Aim of the exercise ::
Reproduce each line of the following material verbatim, in its original order, without altering anything.

══ Information shown ══

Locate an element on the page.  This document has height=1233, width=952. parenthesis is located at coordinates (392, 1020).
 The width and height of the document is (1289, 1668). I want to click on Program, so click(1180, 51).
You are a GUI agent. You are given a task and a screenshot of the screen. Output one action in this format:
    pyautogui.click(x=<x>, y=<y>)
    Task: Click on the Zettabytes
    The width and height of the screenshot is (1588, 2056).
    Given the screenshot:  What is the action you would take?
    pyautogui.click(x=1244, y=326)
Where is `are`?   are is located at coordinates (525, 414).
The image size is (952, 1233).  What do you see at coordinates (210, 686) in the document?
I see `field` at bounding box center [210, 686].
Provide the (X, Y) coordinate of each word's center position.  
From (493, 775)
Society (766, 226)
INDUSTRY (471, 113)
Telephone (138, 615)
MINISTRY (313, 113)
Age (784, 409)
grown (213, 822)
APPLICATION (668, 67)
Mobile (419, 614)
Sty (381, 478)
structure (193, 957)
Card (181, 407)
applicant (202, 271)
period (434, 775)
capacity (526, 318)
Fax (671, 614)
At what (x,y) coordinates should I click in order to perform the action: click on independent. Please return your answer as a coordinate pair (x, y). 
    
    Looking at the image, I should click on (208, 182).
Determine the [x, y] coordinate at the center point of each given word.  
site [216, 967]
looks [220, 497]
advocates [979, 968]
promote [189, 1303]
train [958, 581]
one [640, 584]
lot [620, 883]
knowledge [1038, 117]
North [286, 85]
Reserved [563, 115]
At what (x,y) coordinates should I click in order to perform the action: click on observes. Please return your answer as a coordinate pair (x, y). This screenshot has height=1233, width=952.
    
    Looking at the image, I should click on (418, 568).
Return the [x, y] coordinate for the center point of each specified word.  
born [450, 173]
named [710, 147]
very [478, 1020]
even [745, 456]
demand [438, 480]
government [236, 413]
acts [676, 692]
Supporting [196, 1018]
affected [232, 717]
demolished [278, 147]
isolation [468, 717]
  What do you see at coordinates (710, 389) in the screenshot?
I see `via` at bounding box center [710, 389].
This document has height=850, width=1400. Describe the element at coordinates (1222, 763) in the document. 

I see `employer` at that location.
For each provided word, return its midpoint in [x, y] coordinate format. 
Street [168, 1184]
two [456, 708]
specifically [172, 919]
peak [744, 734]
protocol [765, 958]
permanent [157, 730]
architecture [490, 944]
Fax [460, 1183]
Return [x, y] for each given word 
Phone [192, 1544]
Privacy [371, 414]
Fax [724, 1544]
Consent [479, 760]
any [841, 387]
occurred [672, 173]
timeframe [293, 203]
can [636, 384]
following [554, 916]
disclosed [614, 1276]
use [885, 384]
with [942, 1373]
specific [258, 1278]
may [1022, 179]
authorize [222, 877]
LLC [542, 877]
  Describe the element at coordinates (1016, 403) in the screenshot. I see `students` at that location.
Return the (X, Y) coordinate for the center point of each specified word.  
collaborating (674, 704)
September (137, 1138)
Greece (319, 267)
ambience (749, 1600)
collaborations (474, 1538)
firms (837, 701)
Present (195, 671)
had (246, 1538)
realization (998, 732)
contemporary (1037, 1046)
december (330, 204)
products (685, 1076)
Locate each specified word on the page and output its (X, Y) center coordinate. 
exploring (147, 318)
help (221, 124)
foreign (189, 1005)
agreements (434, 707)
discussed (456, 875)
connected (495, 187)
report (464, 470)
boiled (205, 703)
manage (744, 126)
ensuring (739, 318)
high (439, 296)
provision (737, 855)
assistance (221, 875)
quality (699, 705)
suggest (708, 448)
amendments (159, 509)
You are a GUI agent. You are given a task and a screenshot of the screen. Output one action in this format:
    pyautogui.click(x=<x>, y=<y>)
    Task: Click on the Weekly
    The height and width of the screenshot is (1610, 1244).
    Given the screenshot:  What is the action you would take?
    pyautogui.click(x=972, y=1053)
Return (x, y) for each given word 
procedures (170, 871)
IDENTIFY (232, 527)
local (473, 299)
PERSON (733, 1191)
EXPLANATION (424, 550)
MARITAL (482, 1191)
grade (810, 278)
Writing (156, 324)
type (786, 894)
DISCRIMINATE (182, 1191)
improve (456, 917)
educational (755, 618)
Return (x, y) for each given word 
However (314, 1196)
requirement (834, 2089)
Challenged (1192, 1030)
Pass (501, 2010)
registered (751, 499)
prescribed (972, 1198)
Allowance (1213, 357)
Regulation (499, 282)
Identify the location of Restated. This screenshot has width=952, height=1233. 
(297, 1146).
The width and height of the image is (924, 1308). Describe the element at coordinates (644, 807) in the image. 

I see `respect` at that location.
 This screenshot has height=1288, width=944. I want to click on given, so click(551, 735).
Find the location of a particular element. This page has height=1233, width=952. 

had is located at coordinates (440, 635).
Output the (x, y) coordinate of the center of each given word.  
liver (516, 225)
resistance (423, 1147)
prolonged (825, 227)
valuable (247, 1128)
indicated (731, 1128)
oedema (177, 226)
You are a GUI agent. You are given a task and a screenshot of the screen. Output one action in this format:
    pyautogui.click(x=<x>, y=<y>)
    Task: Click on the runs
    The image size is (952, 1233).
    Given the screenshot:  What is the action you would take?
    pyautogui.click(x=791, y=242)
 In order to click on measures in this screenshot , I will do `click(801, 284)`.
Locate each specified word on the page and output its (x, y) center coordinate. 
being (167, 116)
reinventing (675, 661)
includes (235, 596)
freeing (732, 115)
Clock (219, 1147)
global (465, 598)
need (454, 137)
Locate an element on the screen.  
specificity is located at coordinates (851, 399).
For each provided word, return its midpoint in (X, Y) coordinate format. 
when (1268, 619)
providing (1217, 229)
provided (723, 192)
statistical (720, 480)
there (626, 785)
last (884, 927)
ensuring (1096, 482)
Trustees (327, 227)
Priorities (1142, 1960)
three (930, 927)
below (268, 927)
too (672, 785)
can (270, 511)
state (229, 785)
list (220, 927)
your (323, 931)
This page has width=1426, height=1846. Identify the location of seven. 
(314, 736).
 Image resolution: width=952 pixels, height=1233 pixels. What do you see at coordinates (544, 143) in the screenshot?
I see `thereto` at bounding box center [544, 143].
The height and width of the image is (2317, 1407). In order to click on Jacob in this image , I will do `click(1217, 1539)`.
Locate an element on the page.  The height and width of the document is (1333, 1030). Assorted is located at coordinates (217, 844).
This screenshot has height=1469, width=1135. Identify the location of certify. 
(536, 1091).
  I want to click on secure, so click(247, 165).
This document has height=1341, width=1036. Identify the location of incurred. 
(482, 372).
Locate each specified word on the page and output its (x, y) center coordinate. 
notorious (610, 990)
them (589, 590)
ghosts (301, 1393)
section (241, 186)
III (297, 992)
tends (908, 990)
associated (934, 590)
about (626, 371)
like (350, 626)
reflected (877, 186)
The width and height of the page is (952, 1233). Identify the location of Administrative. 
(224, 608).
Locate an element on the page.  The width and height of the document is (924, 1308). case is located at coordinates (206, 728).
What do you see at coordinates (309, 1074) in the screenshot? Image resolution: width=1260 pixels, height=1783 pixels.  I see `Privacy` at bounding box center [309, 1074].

═══

Written solution ::
Locate an element on the page.  This document has height=1233, width=952. parenthesis is located at coordinates (392, 1020).
 The width and height of the document is (1289, 1668). I want to click on Program, so click(1180, 51).
You are a GUI agent. You are given a task and a screenshot of the screen. Output one action in this format:
    pyautogui.click(x=<x>, y=<y>)
    Task: Click on the Zettabytes
    The width and height of the screenshot is (1588, 2056).
    Given the screenshot:  What is the action you would take?
    pyautogui.click(x=1244, y=326)
Where is `are`?   are is located at coordinates (525, 414).
The image size is (952, 1233).  What do you see at coordinates (210, 686) in the document?
I see `field` at bounding box center [210, 686].
Provide the (X, Y) coordinate of each word's center position.  
From (493, 775)
Society (766, 226)
INDUSTRY (471, 113)
Telephone (138, 615)
MINISTRY (313, 113)
Age (784, 409)
grown (213, 822)
APPLICATION (668, 67)
Mobile (419, 614)
Sty (381, 478)
structure (193, 957)
Card (181, 407)
applicant (202, 271)
period (434, 775)
capacity (526, 318)
Fax (671, 614)
At what (x,y) coordinates should I click in order to perform the action: click on independent. Please return your answer as a coordinate pair (x, y). 
    
    Looking at the image, I should click on (208, 182).
Determine the [x, y] coordinate at the center point of each given word.  
site [216, 967]
looks [220, 497]
advocates [979, 968]
promote [189, 1303]
train [958, 581]
one [640, 584]
lot [620, 883]
knowledge [1038, 117]
North [286, 85]
Reserved [563, 115]
At what (x,y) coordinates should I click in order to perform the action: click on observes. Please return your answer as a coordinate pair (x, y). This screenshot has height=1233, width=952.
    
    Looking at the image, I should click on (418, 568).
Return the [x, y] coordinate for the center point of each specified word.  
born [450, 173]
named [710, 147]
very [478, 1020]
even [745, 456]
demand [438, 480]
government [236, 413]
acts [676, 692]
Supporting [196, 1018]
affected [232, 717]
demolished [278, 147]
isolation [468, 717]
  What do you see at coordinates (710, 389) in the screenshot?
I see `via` at bounding box center [710, 389].
This document has height=850, width=1400. Describe the element at coordinates (1222, 763) in the document. 

I see `employer` at that location.
For each provided word, return its midpoint in [x, y] coordinate format. 
Street [168, 1184]
two [456, 708]
specifically [172, 919]
peak [744, 734]
protocol [765, 958]
permanent [157, 730]
architecture [490, 944]
Fax [460, 1183]
Return [x, y] for each given word 
Phone [192, 1544]
Privacy [371, 414]
Fax [724, 1544]
Consent [479, 760]
any [841, 387]
occurred [672, 173]
timeframe [293, 203]
can [636, 384]
following [554, 916]
disclosed [614, 1276]
use [885, 384]
with [942, 1373]
specific [258, 1278]
may [1022, 179]
authorize [222, 877]
LLC [542, 877]
  Describe the element at coordinates (1016, 403) in the screenshot. I see `students` at that location.
Return the (X, Y) coordinate for the center point of each specified word.  
collaborating (674, 704)
September (137, 1138)
Greece (319, 267)
ambience (749, 1600)
collaborations (474, 1538)
firms (837, 701)
Present (195, 671)
had (246, 1538)
realization (998, 732)
contemporary (1037, 1046)
december (330, 204)
products (685, 1076)
Locate each specified word on the page and output its (X, Y) center coordinate. 
exploring (147, 318)
help (221, 124)
foreign (189, 1005)
agreements (434, 707)
discussed (456, 875)
connected (495, 187)
report (464, 470)
boiled (205, 703)
manage (744, 126)
ensuring (739, 318)
high (439, 296)
provision (737, 855)
assistance (221, 875)
quality (699, 705)
suggest (708, 448)
amendments (159, 509)
You are a GUI agent. You are given a task and a screenshot of the screen. Output one action in this format:
    pyautogui.click(x=<x>, y=<y>)
    Task: Click on the Weekly
    The height and width of the screenshot is (1610, 1244).
    Given the screenshot:  What is the action you would take?
    pyautogui.click(x=972, y=1053)
Return (x, y) for each given word 
procedures (170, 871)
IDENTIFY (232, 527)
local (473, 299)
PERSON (733, 1191)
EXPLANATION (424, 550)
MARITAL (482, 1191)
grade (810, 278)
Writing (156, 324)
type (786, 894)
DISCRIMINATE (182, 1191)
improve (456, 917)
educational (755, 618)
Return (x, y) for each given word 
However (314, 1196)
requirement (834, 2089)
Challenged (1192, 1030)
Pass (501, 2010)
registered (751, 499)
prescribed (972, 1198)
Allowance (1213, 357)
Regulation (499, 282)
Identify the location of Restated. This screenshot has width=952, height=1233. 
(297, 1146).
The width and height of the image is (924, 1308). Describe the element at coordinates (644, 807) in the image. 

I see `respect` at that location.
 This screenshot has height=1288, width=944. I want to click on given, so click(551, 735).
Find the location of a particular element. This page has height=1233, width=952. 

had is located at coordinates (440, 635).
Output the (x, y) coordinate of the center of each given word.  
liver (516, 225)
resistance (423, 1147)
prolonged (825, 227)
valuable (247, 1128)
indicated (731, 1128)
oedema (177, 226)
You are a GUI agent. You are given a task and a screenshot of the screen. Output one action in this format:
    pyautogui.click(x=<x>, y=<y>)
    Task: Click on the runs
    The image size is (952, 1233).
    Given the screenshot:  What is the action you would take?
    pyautogui.click(x=791, y=242)
 In order to click on measures in this screenshot , I will do `click(801, 284)`.
Locate each specified word on the page and output its (x, y) center coordinate. 
being (167, 116)
reinventing (675, 661)
includes (235, 596)
freeing (732, 115)
Clock (219, 1147)
global (465, 598)
need (454, 137)
Locate an element on the screen.  
specificity is located at coordinates (851, 399).
For each provided word, return its midpoint in (X, Y) coordinate format. 
when (1268, 619)
providing (1217, 229)
provided (723, 192)
statistical (720, 480)
there (626, 785)
last (884, 927)
ensuring (1096, 482)
Trustees (327, 227)
Priorities (1142, 1960)
three (930, 927)
below (268, 927)
too (672, 785)
can (270, 511)
state (229, 785)
list (220, 927)
your (323, 931)
This page has width=1426, height=1846. Identify the location of seven. 
(314, 736).
 Image resolution: width=952 pixels, height=1233 pixels. What do you see at coordinates (544, 143) in the screenshot?
I see `thereto` at bounding box center [544, 143].
The height and width of the image is (2317, 1407). In order to click on Jacob in this image , I will do `click(1217, 1539)`.
Locate an element on the page.  The height and width of the document is (1333, 1030). Assorted is located at coordinates (217, 844).
This screenshot has height=1469, width=1135. Identify the location of certify. 
(536, 1091).
  I want to click on secure, so click(247, 165).
This document has height=1341, width=1036. Identify the location of incurred. 
(482, 372).
Locate each specified word on the page and output its (x, y) center coordinate. 
notorious (610, 990)
them (589, 590)
ghosts (301, 1393)
section (241, 186)
III (297, 992)
tends (908, 990)
associated (934, 590)
about (626, 371)
like (350, 626)
reflected (877, 186)
The width and height of the page is (952, 1233). Identify the location of Administrative. 
(224, 608).
Locate an element on the page.  The width and height of the document is (924, 1308). case is located at coordinates (206, 728).
What do you see at coordinates (309, 1074) in the screenshot? Image resolution: width=1260 pixels, height=1783 pixels.  I see `Privacy` at bounding box center [309, 1074].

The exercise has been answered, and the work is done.